Josephine’s mother died in 1895, when she was 12. Her father died fifteen years later. Josephine cared for him during the last two years of his life, after a stroke left him weakened.
Josephine’s diaries span her young adulthood, from her time at Mount St. Joseph’s Academy until her twenties. They are full of travel notes, commentary on social events, and writings on her family and even their shop business. Story drafts and inspirational ideas are scattered throughout her notebooks. She also wrote plays, which she and her friends performed for their families.
Though her family was quite wealthy, she apparently sought financial independence through her stories. A diary entry from 1906 laments her rejections from publishing houses.
"So far the income from my writings has amounted to nothing. In fact less than nothing – because I have had the expense of paper, ink and time!"
Josie wanted to be a writer, but this was a tough dream for a woman in the early twentieth century. It appears that her family did not support her ambition. Her brother James in particular had a very strict idea of a woman’s domestic responsibilities, and did not allow her to pursue anything else.

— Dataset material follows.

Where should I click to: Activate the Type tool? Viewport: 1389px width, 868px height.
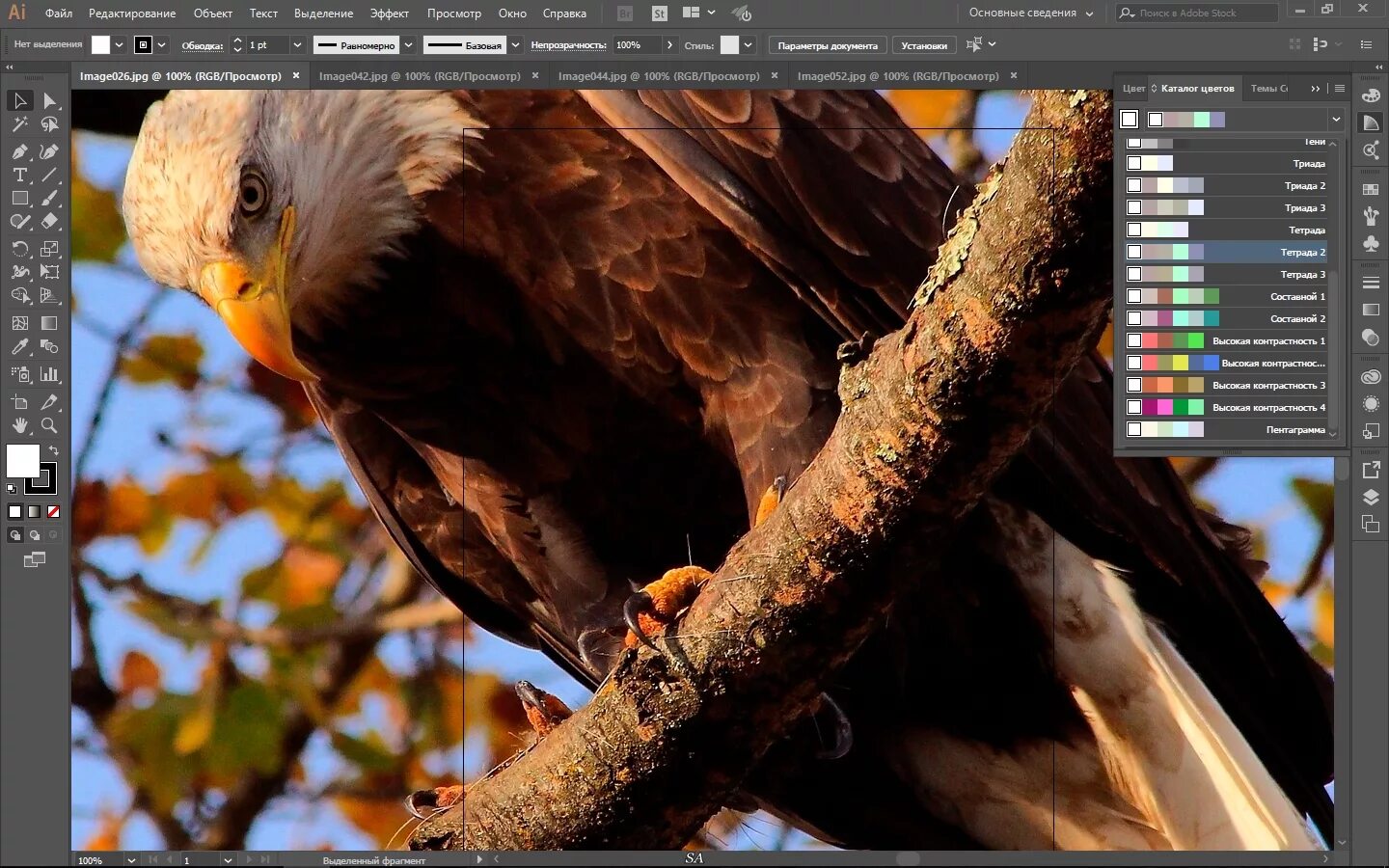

"When I had kept house for about a year, I begged Jim to let me go to school some place to learn higher education and real culture, but he wouldn’t hear of it. When I insisted and said I would bolt anyhow whether he approved or not, he wrote me a letter that will live in my memory forever. He told me that if I left home – I would be like the woman who tired of one husband and sought another. He told me to be a real – a real woman, and not a petulant girl. I pestered him with letters full of my dissatisfactions for fully three years…he begged me to appreciate my happy lot in life and my fortunate position, even though I couldn’t see it that way."
The Josephine Walsh papers as well as the Walsh family papers would be very useful for researchers interested in the lives of wealthy women, or more specifically Catholic women, around the turn of the 20th century. These papers also document certain views that were held during this time period about women and a woman's "proper place."